Stored data
####################
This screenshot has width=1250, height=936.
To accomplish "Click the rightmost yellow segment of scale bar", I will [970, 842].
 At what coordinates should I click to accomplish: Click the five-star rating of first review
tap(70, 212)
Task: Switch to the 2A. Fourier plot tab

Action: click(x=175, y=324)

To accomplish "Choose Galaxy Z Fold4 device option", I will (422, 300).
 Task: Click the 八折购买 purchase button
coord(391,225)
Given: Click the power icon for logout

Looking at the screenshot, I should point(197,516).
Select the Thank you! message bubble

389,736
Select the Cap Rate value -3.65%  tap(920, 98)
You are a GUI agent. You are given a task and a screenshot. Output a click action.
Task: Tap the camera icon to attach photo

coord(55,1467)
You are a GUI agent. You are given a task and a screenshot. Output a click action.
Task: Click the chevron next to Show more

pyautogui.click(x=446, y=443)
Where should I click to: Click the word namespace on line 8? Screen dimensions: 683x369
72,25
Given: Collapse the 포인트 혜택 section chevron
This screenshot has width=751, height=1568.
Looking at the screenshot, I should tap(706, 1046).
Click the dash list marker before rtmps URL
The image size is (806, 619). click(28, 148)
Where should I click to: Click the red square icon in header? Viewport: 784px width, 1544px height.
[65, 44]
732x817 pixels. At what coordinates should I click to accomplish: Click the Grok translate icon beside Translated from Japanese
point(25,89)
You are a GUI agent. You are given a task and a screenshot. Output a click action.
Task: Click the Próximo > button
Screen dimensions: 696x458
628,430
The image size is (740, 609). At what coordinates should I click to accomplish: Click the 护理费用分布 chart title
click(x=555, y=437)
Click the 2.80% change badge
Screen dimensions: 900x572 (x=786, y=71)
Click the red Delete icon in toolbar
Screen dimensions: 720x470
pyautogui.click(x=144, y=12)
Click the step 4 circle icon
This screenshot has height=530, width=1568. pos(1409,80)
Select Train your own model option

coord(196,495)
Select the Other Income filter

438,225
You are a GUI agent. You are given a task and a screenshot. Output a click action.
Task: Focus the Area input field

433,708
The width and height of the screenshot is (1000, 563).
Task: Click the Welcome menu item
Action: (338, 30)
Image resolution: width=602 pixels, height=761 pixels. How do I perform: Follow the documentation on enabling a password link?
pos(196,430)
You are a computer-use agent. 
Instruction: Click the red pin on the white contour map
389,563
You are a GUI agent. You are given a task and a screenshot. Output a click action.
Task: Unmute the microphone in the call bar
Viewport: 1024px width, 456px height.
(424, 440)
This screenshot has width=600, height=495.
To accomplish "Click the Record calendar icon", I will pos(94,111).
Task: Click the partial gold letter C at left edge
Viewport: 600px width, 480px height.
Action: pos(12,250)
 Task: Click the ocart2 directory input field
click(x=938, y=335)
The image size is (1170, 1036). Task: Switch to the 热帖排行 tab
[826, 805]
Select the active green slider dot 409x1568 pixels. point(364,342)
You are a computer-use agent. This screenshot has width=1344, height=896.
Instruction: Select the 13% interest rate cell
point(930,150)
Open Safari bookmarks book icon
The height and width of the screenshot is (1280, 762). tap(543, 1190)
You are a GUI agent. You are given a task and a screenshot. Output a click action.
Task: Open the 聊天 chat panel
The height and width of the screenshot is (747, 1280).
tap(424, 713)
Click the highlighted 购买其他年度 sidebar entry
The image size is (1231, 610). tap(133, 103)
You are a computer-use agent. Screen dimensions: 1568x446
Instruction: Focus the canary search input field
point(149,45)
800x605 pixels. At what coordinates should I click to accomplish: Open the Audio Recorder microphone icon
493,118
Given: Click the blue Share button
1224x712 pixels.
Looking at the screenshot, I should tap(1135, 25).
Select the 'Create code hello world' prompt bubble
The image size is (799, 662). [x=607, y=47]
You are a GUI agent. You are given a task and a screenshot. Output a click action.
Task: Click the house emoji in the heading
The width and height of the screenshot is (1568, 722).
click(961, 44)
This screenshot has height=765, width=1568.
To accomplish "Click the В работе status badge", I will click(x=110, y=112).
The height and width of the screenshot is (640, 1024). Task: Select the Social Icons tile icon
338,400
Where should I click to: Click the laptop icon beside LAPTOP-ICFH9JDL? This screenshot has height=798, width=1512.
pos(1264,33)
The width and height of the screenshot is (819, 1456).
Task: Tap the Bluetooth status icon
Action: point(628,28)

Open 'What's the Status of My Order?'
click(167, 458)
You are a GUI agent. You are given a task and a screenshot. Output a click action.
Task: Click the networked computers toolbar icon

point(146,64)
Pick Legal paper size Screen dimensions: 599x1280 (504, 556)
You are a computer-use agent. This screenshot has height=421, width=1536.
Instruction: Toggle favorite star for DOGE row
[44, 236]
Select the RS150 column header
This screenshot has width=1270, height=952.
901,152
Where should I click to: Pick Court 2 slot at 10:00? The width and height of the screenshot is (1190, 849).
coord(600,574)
####################
Transcribe every record above exactly.

» **Answer area**
This screenshot has width=1250, height=936.
To accomplish "Click the rightmost yellow segment of scale bar", I will [970, 842].
 At what coordinates should I click to accomplish: Click the five-star rating of first review
tap(70, 212)
Task: Switch to the 2A. Fourier plot tab

Action: click(x=175, y=324)

To accomplish "Choose Galaxy Z Fold4 device option", I will (422, 300).
 Task: Click the 八折购买 purchase button
coord(391,225)
Given: Click the power icon for logout

Looking at the screenshot, I should point(197,516).
Select the Thank you! message bubble

389,736
Select the Cap Rate value -3.65%  tap(920, 98)
You are a GUI agent. You are given a task and a screenshot. Output a click action.
Task: Tap the camera icon to attach photo

coord(55,1467)
You are a GUI agent. You are given a task and a screenshot. Output a click action.
Task: Click the chevron next to Show more

pyautogui.click(x=446, y=443)
Where should I click to: Click the word namespace on line 8? Screen dimensions: 683x369
72,25
Given: Collapse the 포인트 혜택 section chevron
This screenshot has width=751, height=1568.
Looking at the screenshot, I should tap(706, 1046).
Click the dash list marker before rtmps URL
The image size is (806, 619). click(28, 148)
Where should I click to: Click the red square icon in header? Viewport: 784px width, 1544px height.
[65, 44]
732x817 pixels. At what coordinates should I click to accomplish: Click the Grok translate icon beside Translated from Japanese
point(25,89)
You are a GUI agent. You are given a task and a screenshot. Output a click action.
Task: Click the Próximo > button
Screen dimensions: 696x458
628,430
The image size is (740, 609). At what coordinates should I click to accomplish: Click the 护理费用分布 chart title
click(x=555, y=437)
Click the 2.80% change badge
Screen dimensions: 900x572 (x=786, y=71)
Click the red Delete icon in toolbar
Screen dimensions: 720x470
pyautogui.click(x=144, y=12)
Click the step 4 circle icon
This screenshot has height=530, width=1568. pos(1409,80)
Select Train your own model option

coord(196,495)
Select the Other Income filter

438,225
You are a GUI agent. You are given a task and a screenshot. Output a click action.
Task: Focus the Area input field

433,708
The width and height of the screenshot is (1000, 563).
Task: Click the Welcome menu item
Action: (338, 30)
Image resolution: width=602 pixels, height=761 pixels. How do I perform: Follow the documentation on enabling a password link?
pos(196,430)
You are a computer-use agent. 
Instruction: Click the red pin on the white contour map
389,563
You are a GUI agent. You are given a task and a screenshot. Output a click action.
Task: Unmute the microphone in the call bar
Viewport: 1024px width, 456px height.
(424, 440)
This screenshot has width=600, height=495.
To accomplish "Click the Record calendar icon", I will pos(94,111).
Task: Click the partial gold letter C at left edge
Viewport: 600px width, 480px height.
Action: pos(12,250)
 Task: Click the ocart2 directory input field
click(x=938, y=335)
The image size is (1170, 1036). Task: Switch to the 热帖排行 tab
[826, 805]
Select the active green slider dot 409x1568 pixels. point(364,342)
You are a computer-use agent. This screenshot has width=1344, height=896.
Instruction: Select the 13% interest rate cell
point(930,150)
Open Safari bookmarks book icon
The height and width of the screenshot is (1280, 762). tap(543, 1190)
You are a GUI agent. You are given a task and a screenshot. Output a click action.
Task: Open the 聊天 chat panel
The height and width of the screenshot is (747, 1280).
tap(424, 713)
Click the highlighted 购买其他年度 sidebar entry
The image size is (1231, 610). tap(133, 103)
You are a computer-use agent. Screen dimensions: 1568x446
Instruction: Focus the canary search input field
point(149,45)
800x605 pixels. At what coordinates should I click to accomplish: Open the Audio Recorder microphone icon
493,118
Given: Click the blue Share button
1224x712 pixels.
Looking at the screenshot, I should tap(1135, 25).
Select the 'Create code hello world' prompt bubble
The image size is (799, 662). [x=607, y=47]
You are a GUI agent. You are given a task and a screenshot. Output a click action.
Task: Click the house emoji in the heading
The width and height of the screenshot is (1568, 722).
click(961, 44)
This screenshot has height=765, width=1568.
To accomplish "Click the В работе status badge", I will click(x=110, y=112).
The height and width of the screenshot is (640, 1024). Task: Select the Social Icons tile icon
338,400
Where should I click to: Click the laptop icon beside LAPTOP-ICFH9JDL? This screenshot has height=798, width=1512.
pos(1264,33)
The width and height of the screenshot is (819, 1456).
Task: Tap the Bluetooth status icon
Action: point(628,28)

Open 'What's the Status of My Order?'
click(167, 458)
You are a GUI agent. You are given a task and a screenshot. Output a click action.
Task: Click the networked computers toolbar icon

point(146,64)
Pick Legal paper size Screen dimensions: 599x1280 (504, 556)
You are a computer-use agent. This screenshot has height=421, width=1536.
Instruction: Toggle favorite star for DOGE row
[44, 236]
Select the RS150 column header
This screenshot has width=1270, height=952.
901,152
Where should I click to: Pick Court 2 slot at 10:00? The width and height of the screenshot is (1190, 849).
coord(600,574)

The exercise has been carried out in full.